“E agora que vocês viram no que a coisa deu, jamais esqueçam como foi que tudo começou” (Bertolt Brecht)

sábado, 21 de novembro de 2015

Entre um bordado e outro

     Figurinos franceses, crítica teatral, literatura, música, artes e muita ousadia. Estes foram os ingredientes utilizados por duas mulheres, em meados do século XIX, para a criação de um periódico semanal voltado para o público feminino: O Jornal das Senhoras.
     No primeiro número, publicado em janeiro de 1852, o jornal apresentou sua proposta: "trabalhar pelo melhoramento social e pela emancipação moral da mulher". Os artigos reivindicavam o direito a uma educação ampliada que promovesse o aprimoramento cultural feminino por meio da literatura e das artes.  Isto explica o subtítulo do jornal: "Modas, literatura, belas-artes, teatros e crítica".
     Por trás de ideias tão inovadoras, estavam as jornalistas Joana Paula Manso de Noronha (18191875), argentina naturalizada brasileira, e Violante Atalipa Ximenes de Bivar e Velasco (c.1816-1874), figura de destaque nos salões da Corte. Durante os três anos de circulação do jornal, enfrentaram ataques de leitores masculinos que as acusavam de se meter em "ofícios dos homens" e de divulgar "ideias subversivas". Sem timidez, contra-atacavam: mulher não era coisa "que se muda de lugar sem ser consultada" ou que os homens eram inimigos do "progresso do gênero humano".
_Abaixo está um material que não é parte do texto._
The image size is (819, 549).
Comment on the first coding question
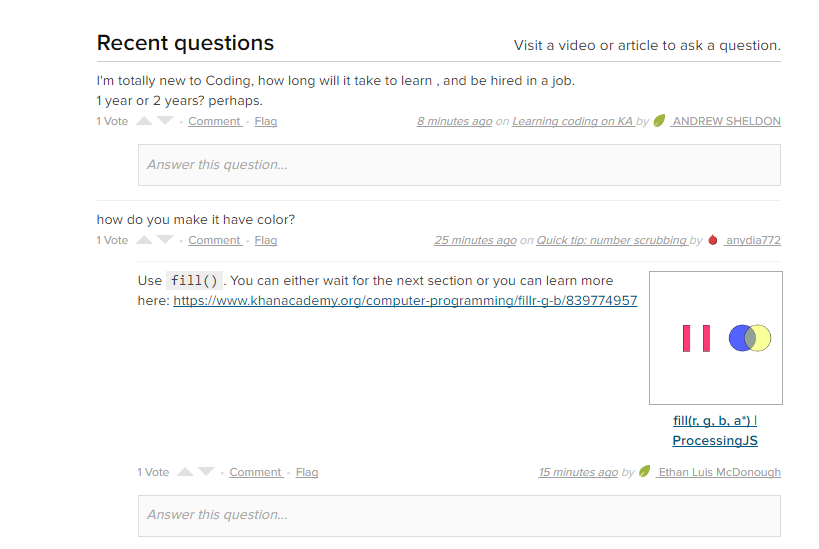coord(214,121)
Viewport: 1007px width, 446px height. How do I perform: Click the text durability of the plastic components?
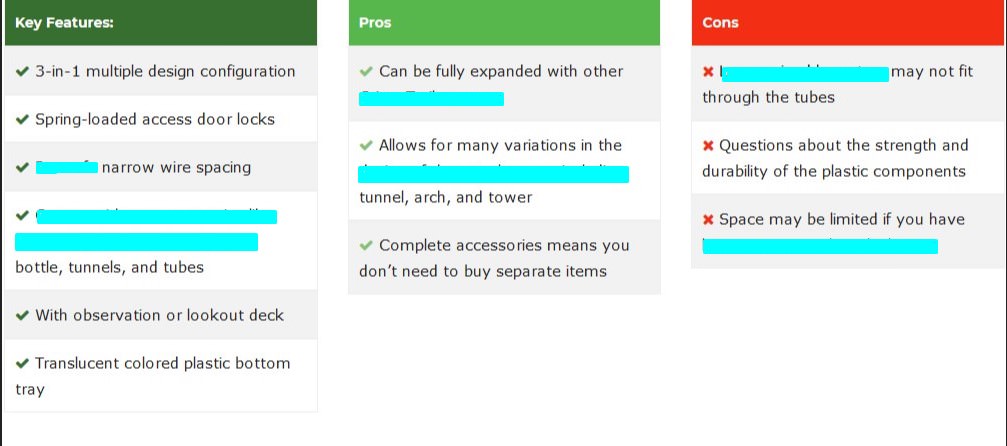(x=834, y=172)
     O Jornal das Senhoras refletia também as transformações do Rio de Janeiro a partir de 1850. Com o fim do tráfico de escravos, recursos financeiros dessa atividade passaram a ser investidos em infraestruturas como a construção de ferrovias e a instalação de telégrafos. A capital do país ganhou sistema de iluminação a gás (1854), calçamento com paralelepípedos (1853), rede de esgoto (1862), abastecimento de água domiciliar (1874). Os hábitos também mudaram: confeitarias e cafés ofereciam cardápios para paladares e bolsos variados, a famosa Rua do Ouvidor acumulava lojas elegantes, livrarias e casas de banho completavam o glamour da cidade.
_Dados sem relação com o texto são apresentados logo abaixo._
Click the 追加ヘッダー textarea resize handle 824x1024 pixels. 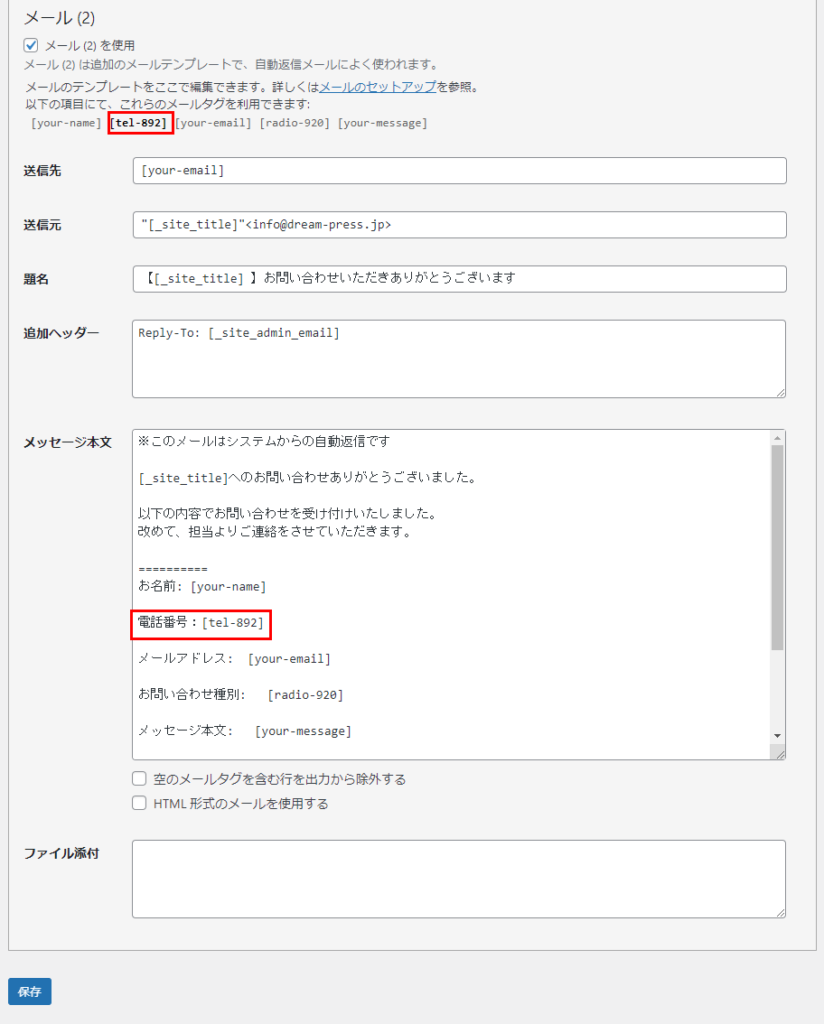pos(779,391)
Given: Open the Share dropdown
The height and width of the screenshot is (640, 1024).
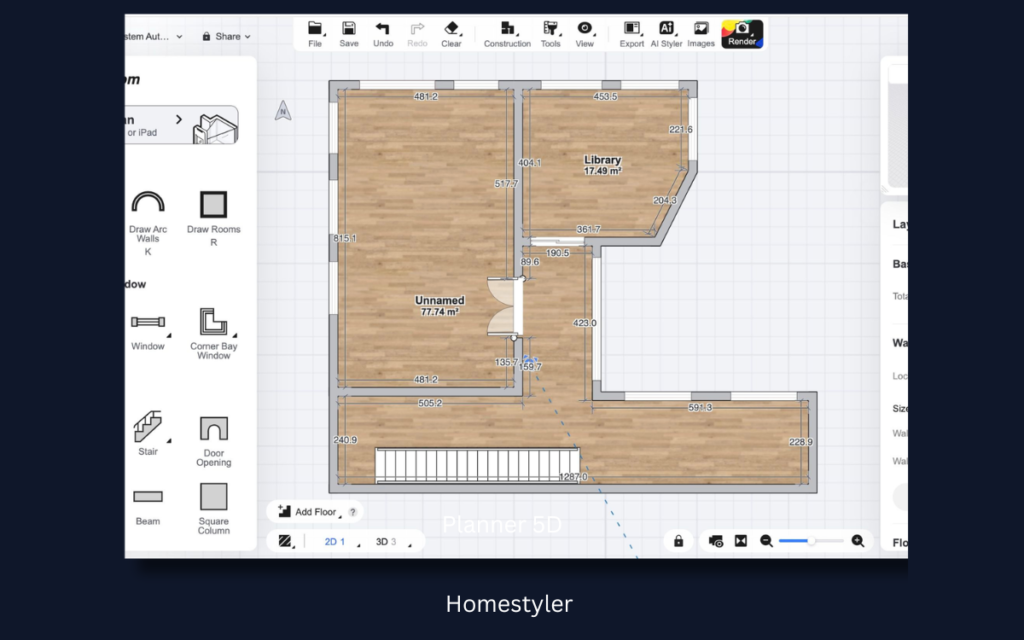Looking at the screenshot, I should (x=226, y=36).
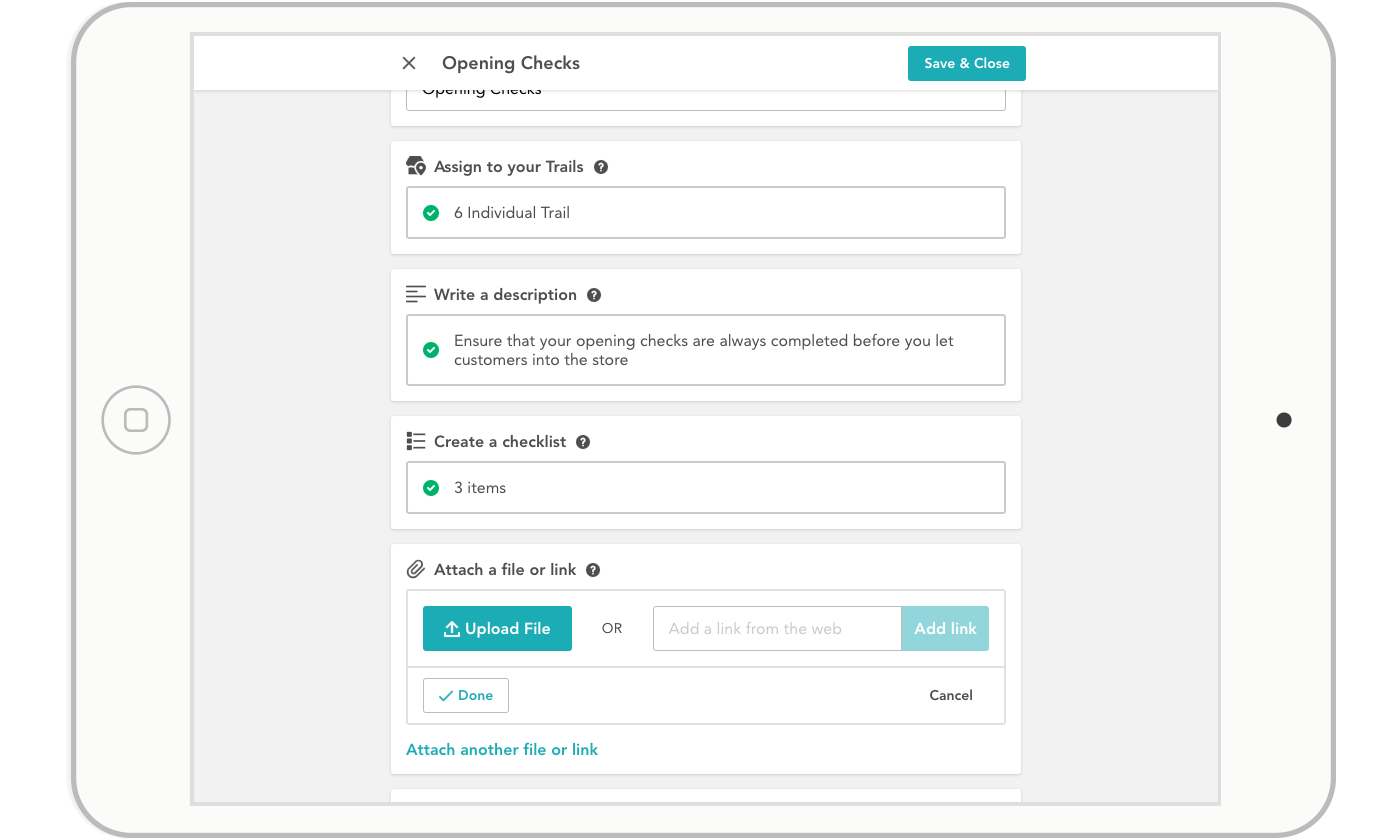Open help tooltip for Write a description
1400x840 pixels.
click(x=594, y=294)
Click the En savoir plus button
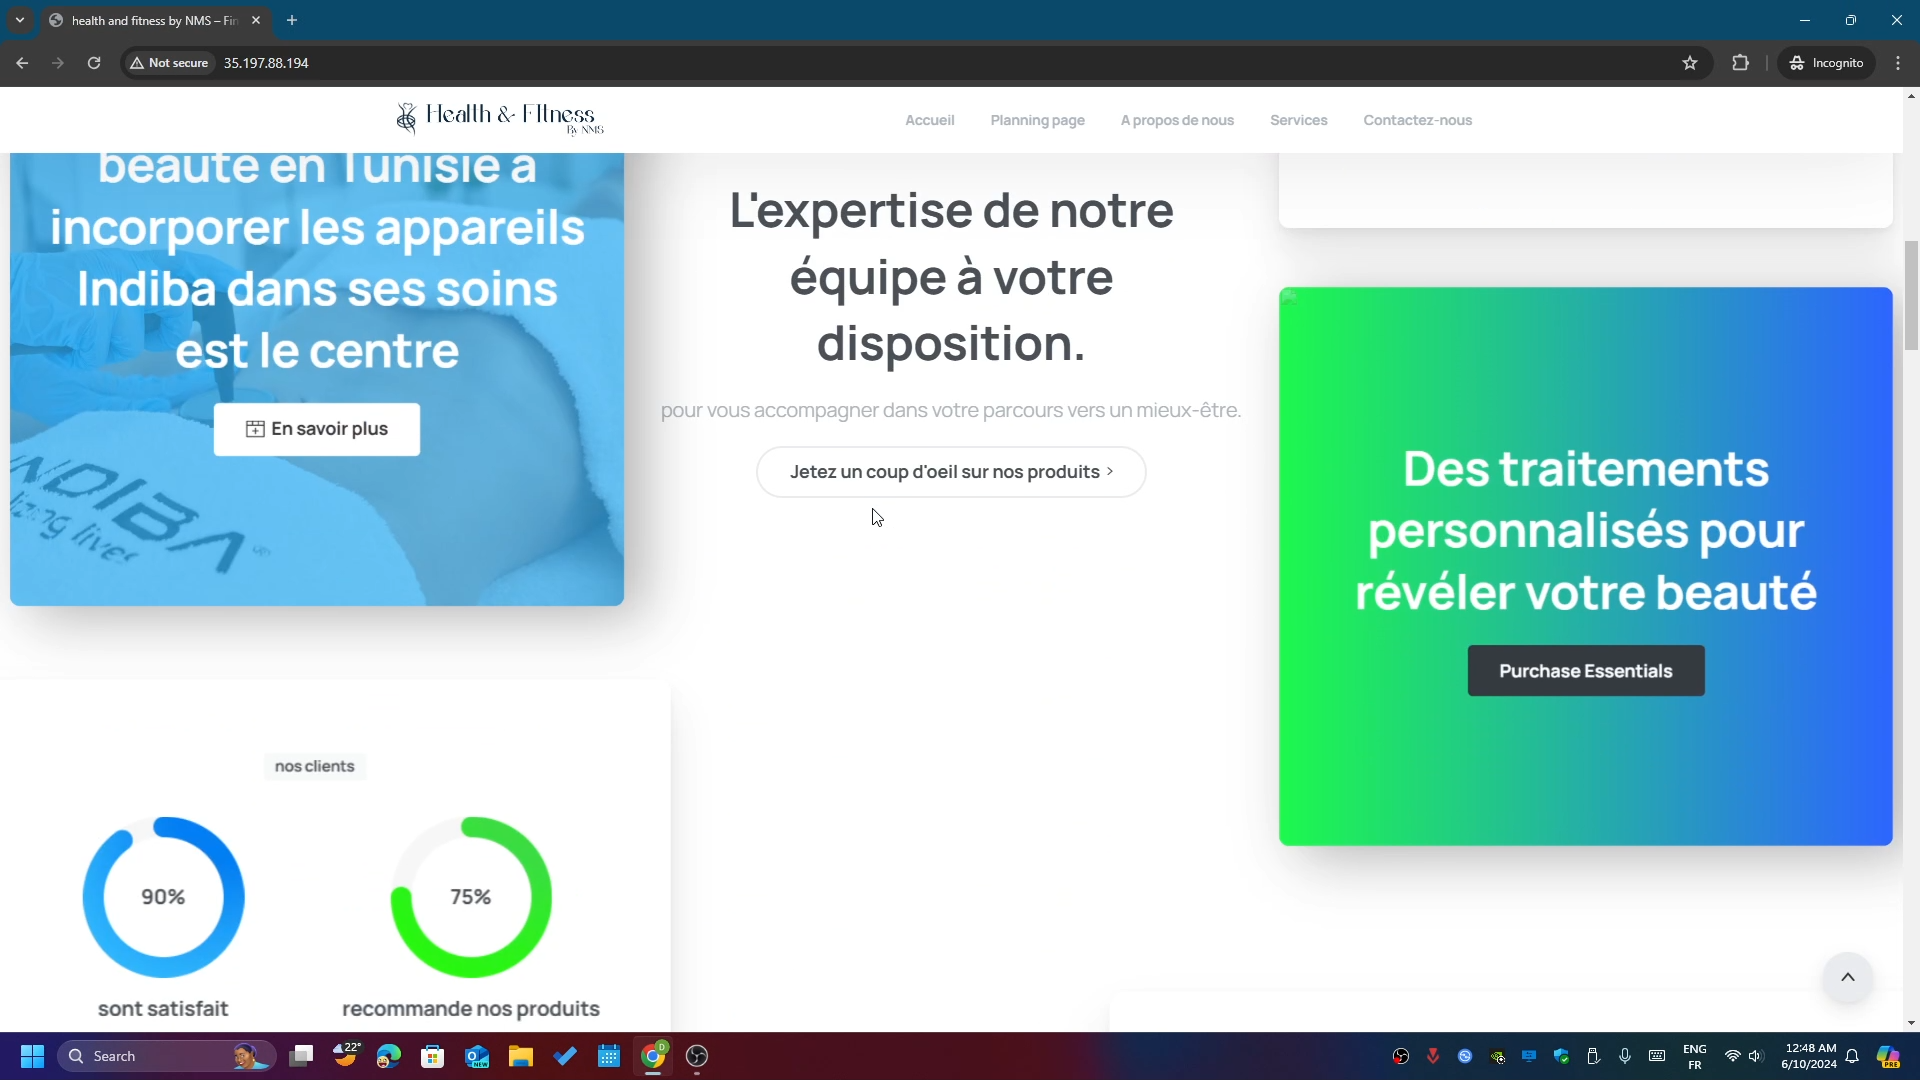Image resolution: width=1920 pixels, height=1080 pixels. (x=317, y=429)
     A vida urbana se incrementava e novas alternativas de convívio social surgiam, sobretudo para as mulheres que passaram a marcar presença em bailes, saraus, concertos e espetáculos teatrais. Aprender a se comportar em público e estar atenta aos eventos culturais da sociedade eram passos para a emancipação feminina. O papel da mulher se redefinia e o jornal as convocava para ir além das vivências domésticas. Na seção literária, romances como A dama das camélias, de Alexandre Dumas Filho, eram publicados em fragmentos, possibilitando que entre um bordado e outro a mulher lesse. Partituras de modinhas, lundus e schottisch (o "xote") para pianos eram o reflexo da febre causada por este instrumento no Rio, que à época já era conhecido como a "cidade dos pianos". E, como não podia faltar, a parte dedicada às modas dava um tom elegante ao periódico, informando as leitoras sobre as últimas novidades vindas não só de Paris, mas especialmente do interior da França, mais adequadas à elite escravista dos trópicos.
     Voltado para um público reduzido, já que a maior parte das mulheres brasileiras era analfabeta, O Jornal das Senhoras, ao levantar a bandeira de uma educação ampliada, contribuiu para os primeiros passos da emancipação feminina. O periódico pode ser consultado na Divisão de Obras Raras da Biblioteca Nacional.